##### SUPPLIED MATERIAL

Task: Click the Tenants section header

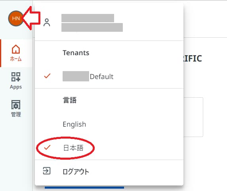Action: click(x=76, y=53)
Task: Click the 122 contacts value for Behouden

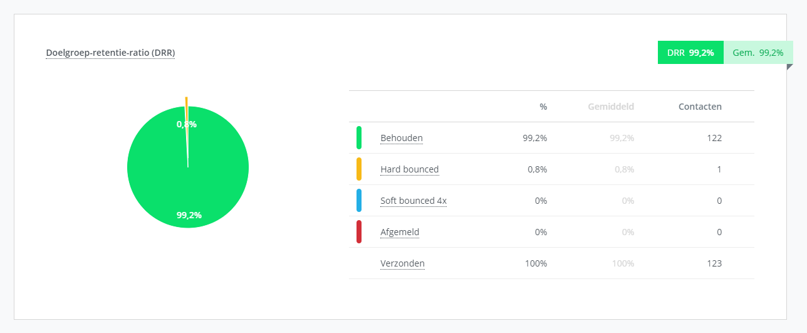Action: pos(714,138)
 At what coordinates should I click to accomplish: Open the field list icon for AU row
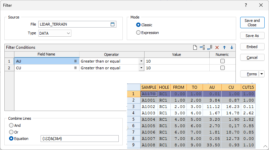[x=76, y=61]
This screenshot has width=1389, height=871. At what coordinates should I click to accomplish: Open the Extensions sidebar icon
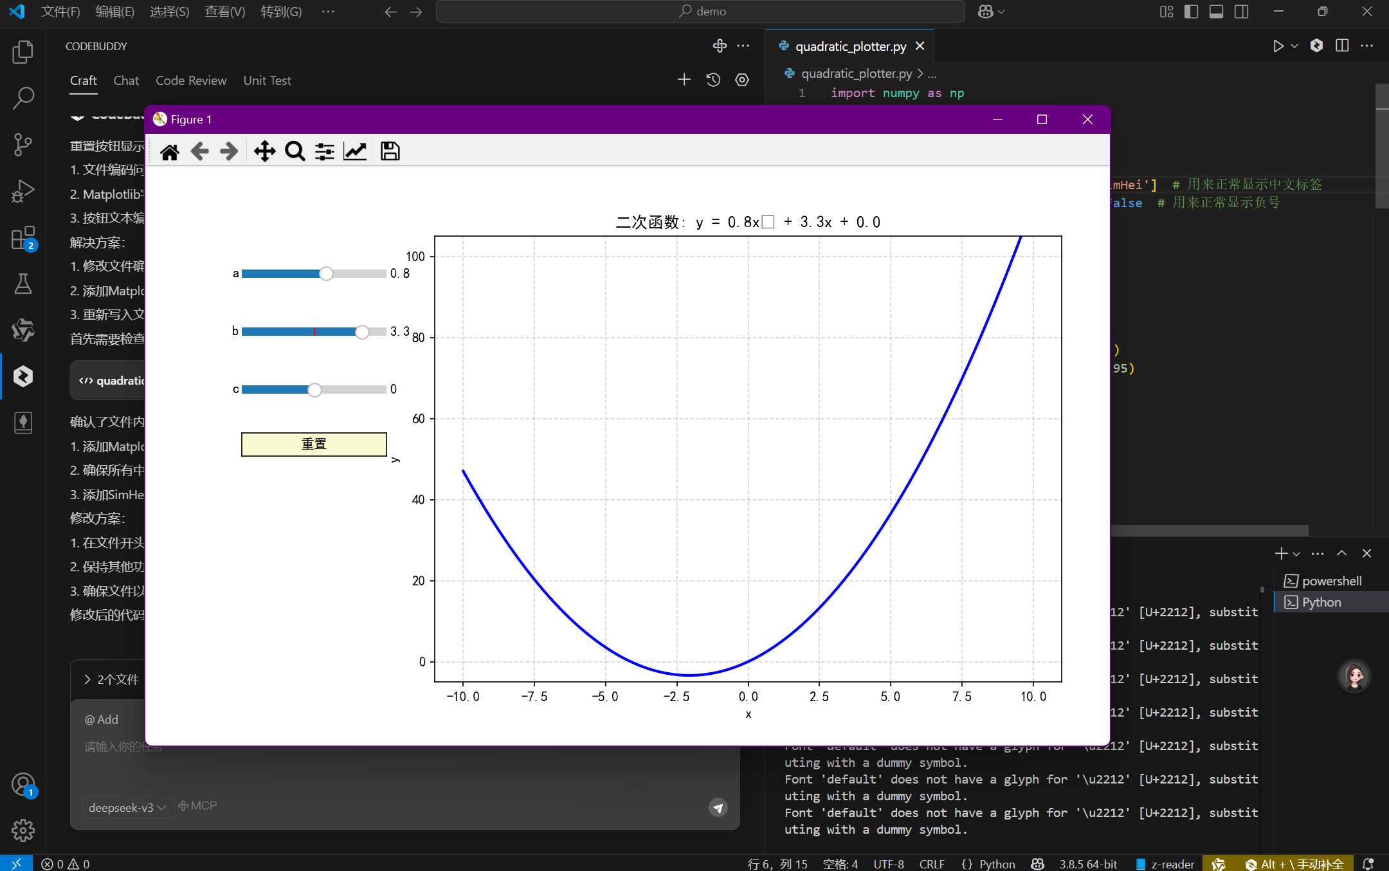(x=23, y=238)
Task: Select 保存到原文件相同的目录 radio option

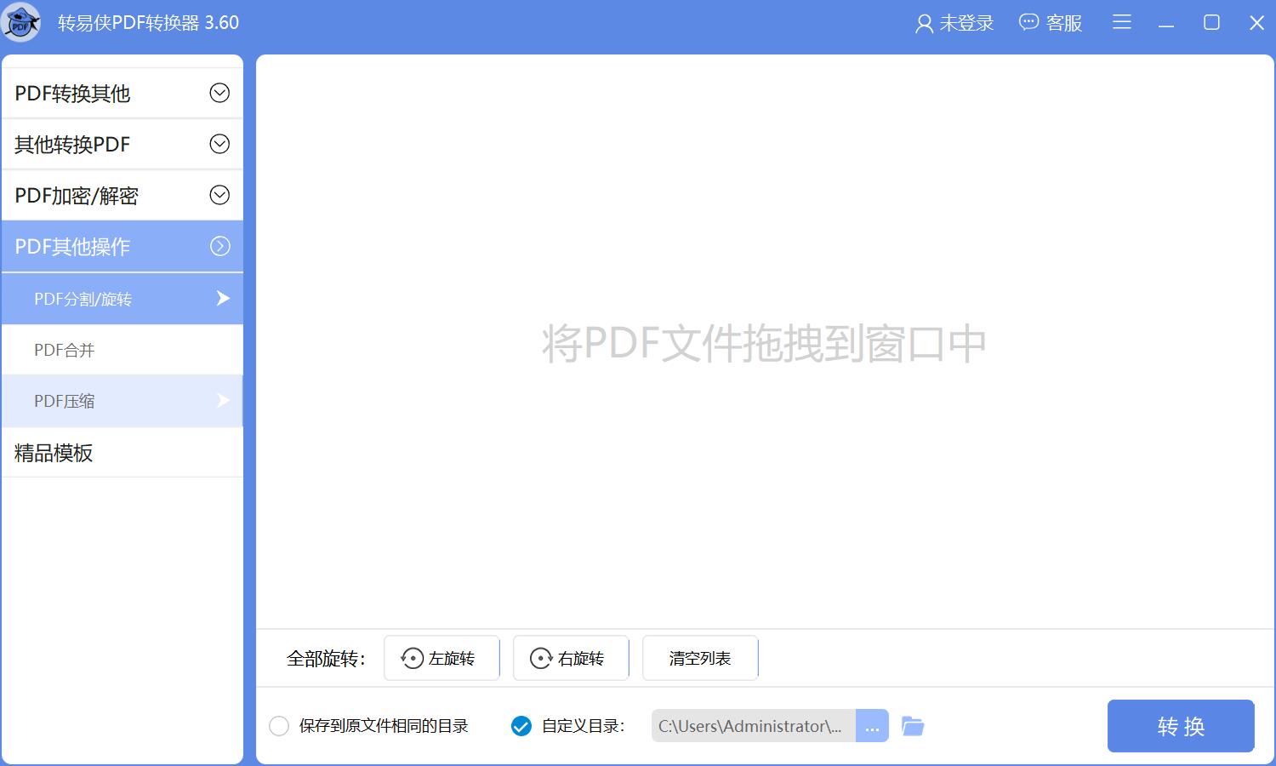Action: pos(278,725)
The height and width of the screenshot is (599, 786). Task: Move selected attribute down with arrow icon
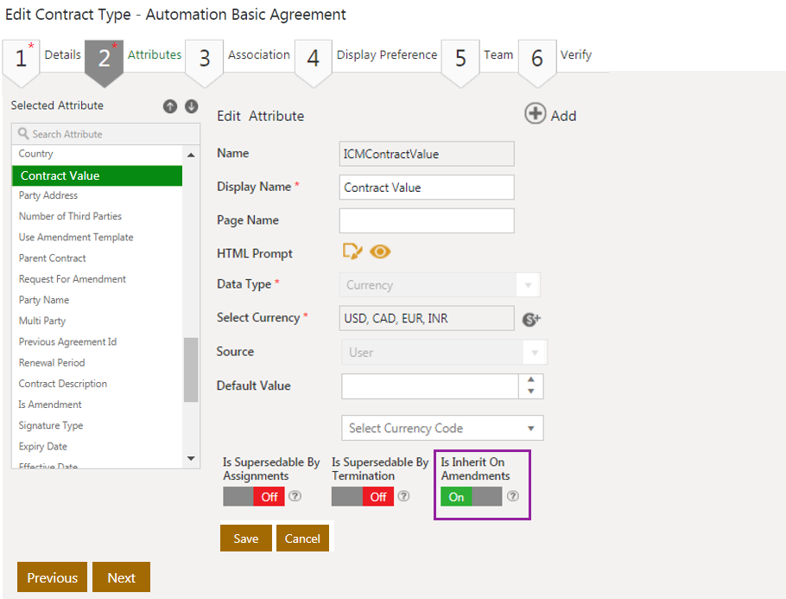click(x=191, y=106)
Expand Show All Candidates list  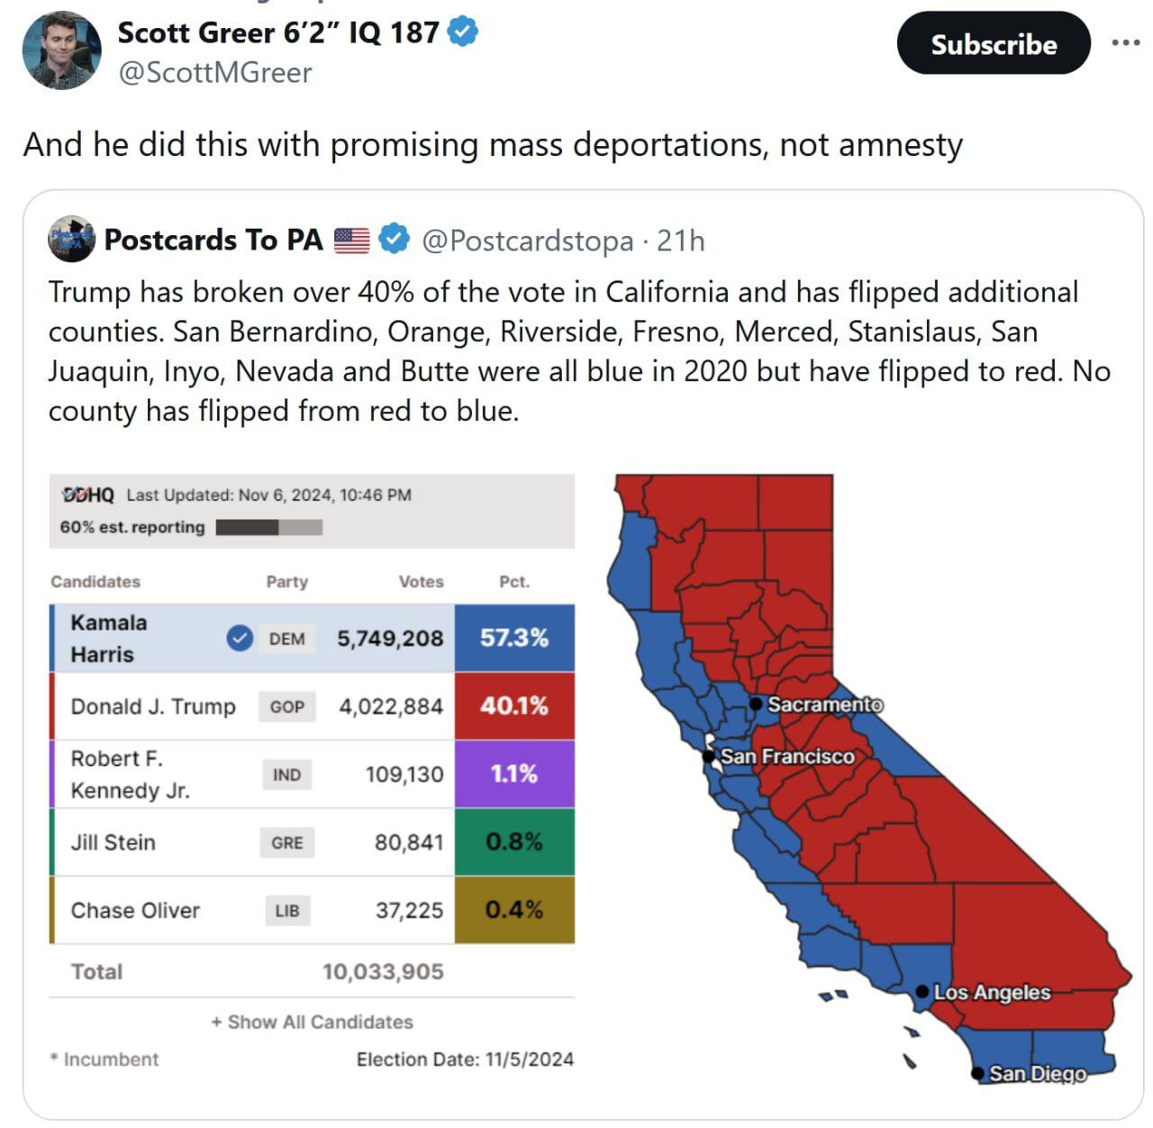pyautogui.click(x=312, y=1022)
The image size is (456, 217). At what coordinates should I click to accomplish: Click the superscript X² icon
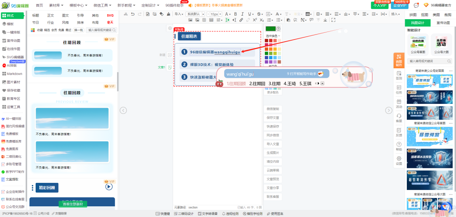255,20
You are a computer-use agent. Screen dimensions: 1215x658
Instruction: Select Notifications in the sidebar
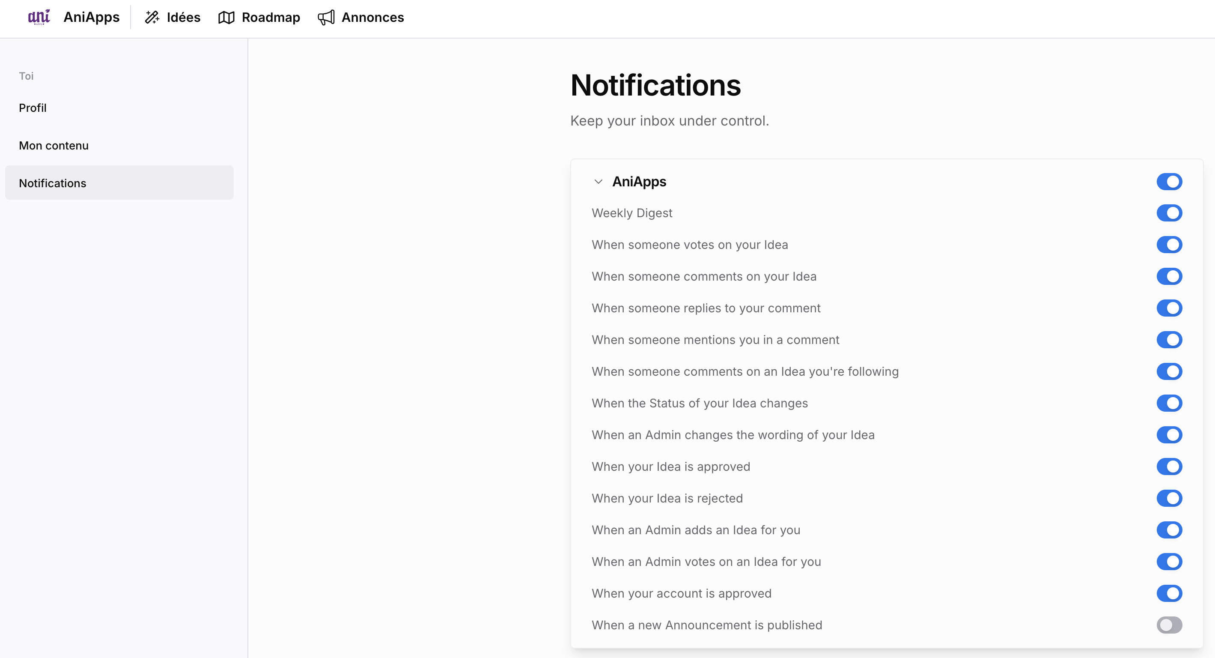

##########

(EXERCISE PROMPT) Count the lines in the data that contain the string "Task", matching case exactly, and give only the number.

(WRITTEN ANSWER) 4